In the records below, find the line containing "1456x837 pixels.", then copy that line and all lines after it, exactly, omitting every picture.

*** Provided data

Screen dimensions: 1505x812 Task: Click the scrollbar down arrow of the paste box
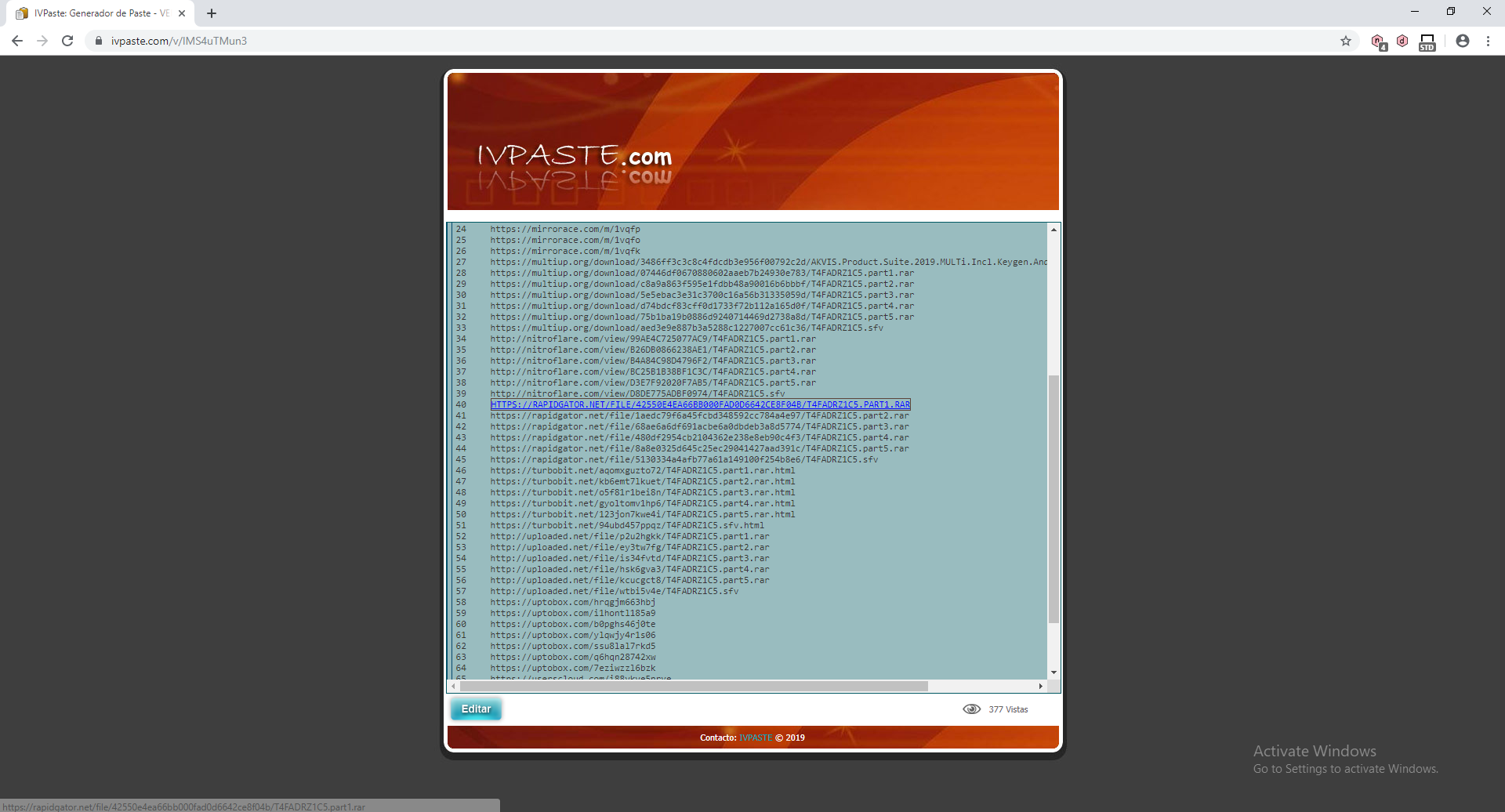pos(1054,672)
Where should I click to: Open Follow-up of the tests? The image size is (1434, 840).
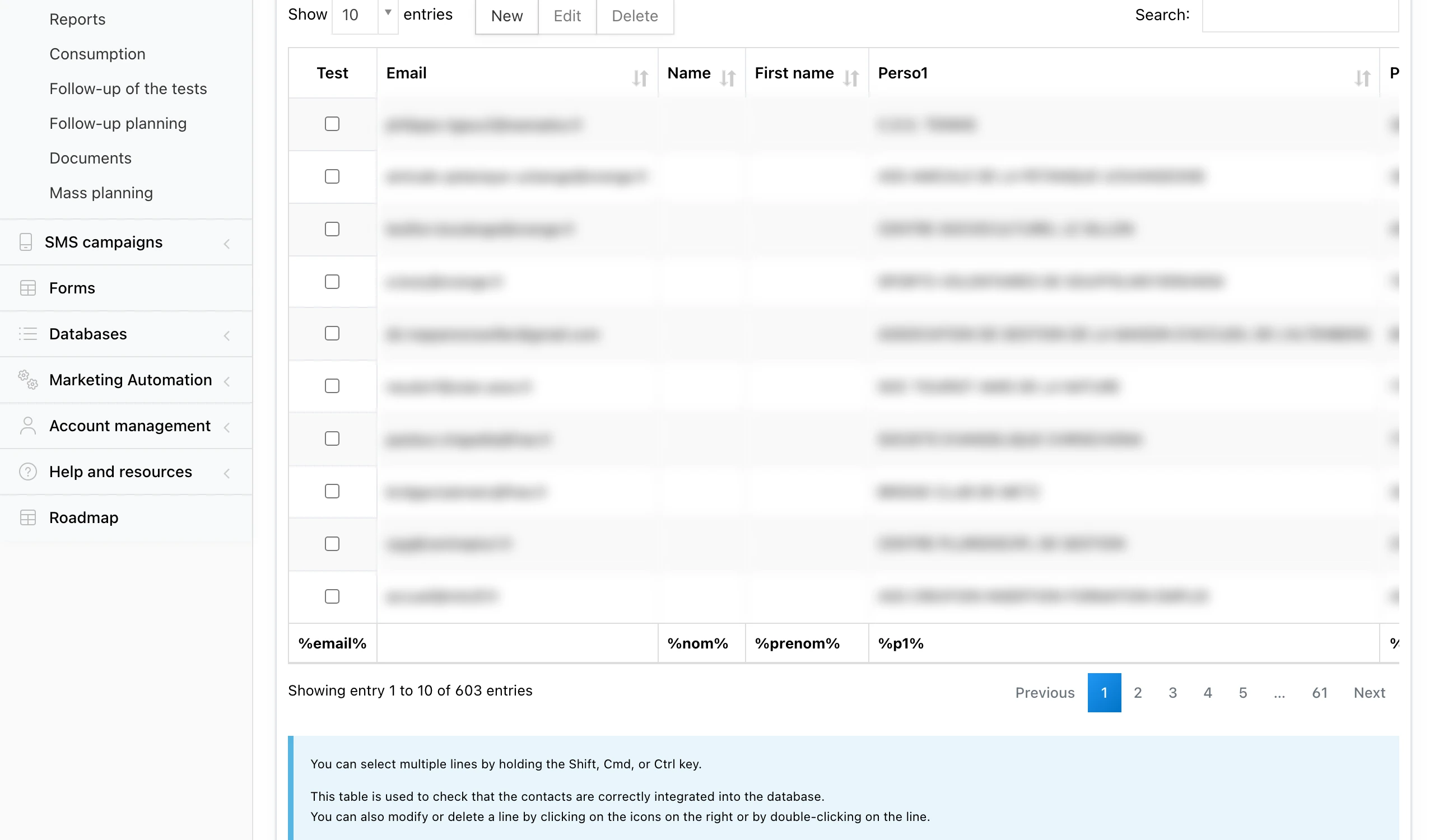(128, 88)
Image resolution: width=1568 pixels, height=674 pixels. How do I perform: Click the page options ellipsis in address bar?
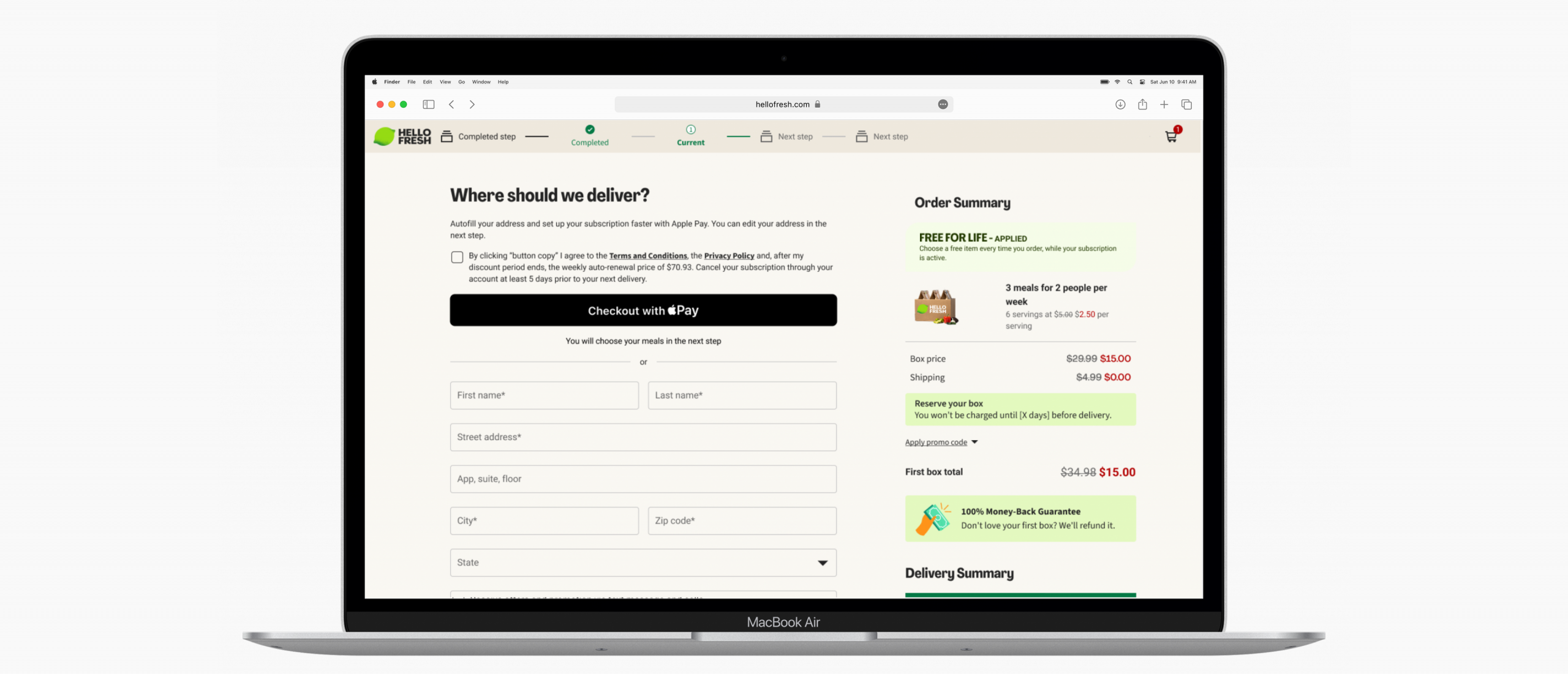tap(943, 105)
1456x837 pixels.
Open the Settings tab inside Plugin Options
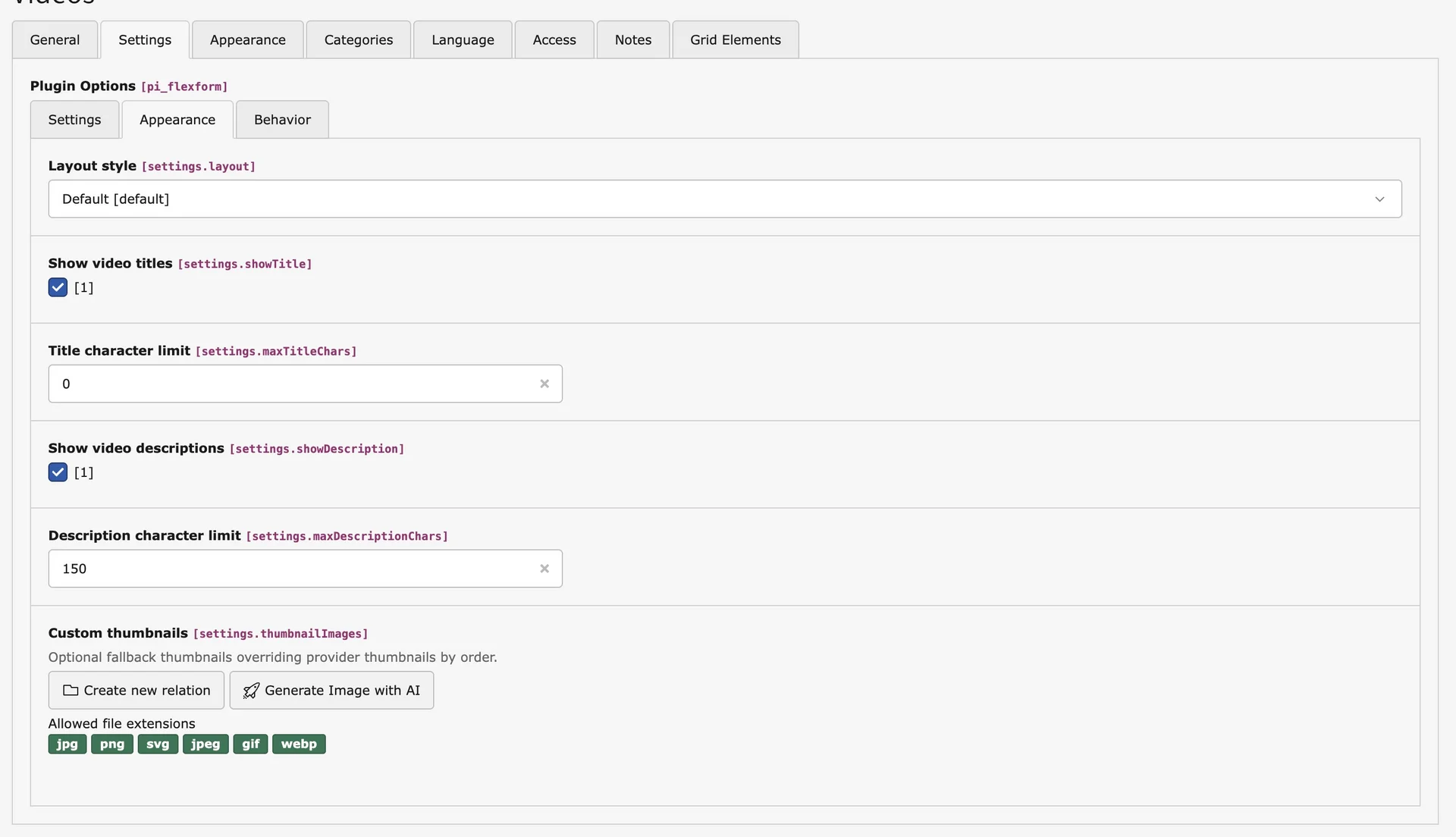pos(74,119)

******

== Response to the task ==
1456x837 pixels.
Open the Settings tab inside Plugin Options
pos(74,119)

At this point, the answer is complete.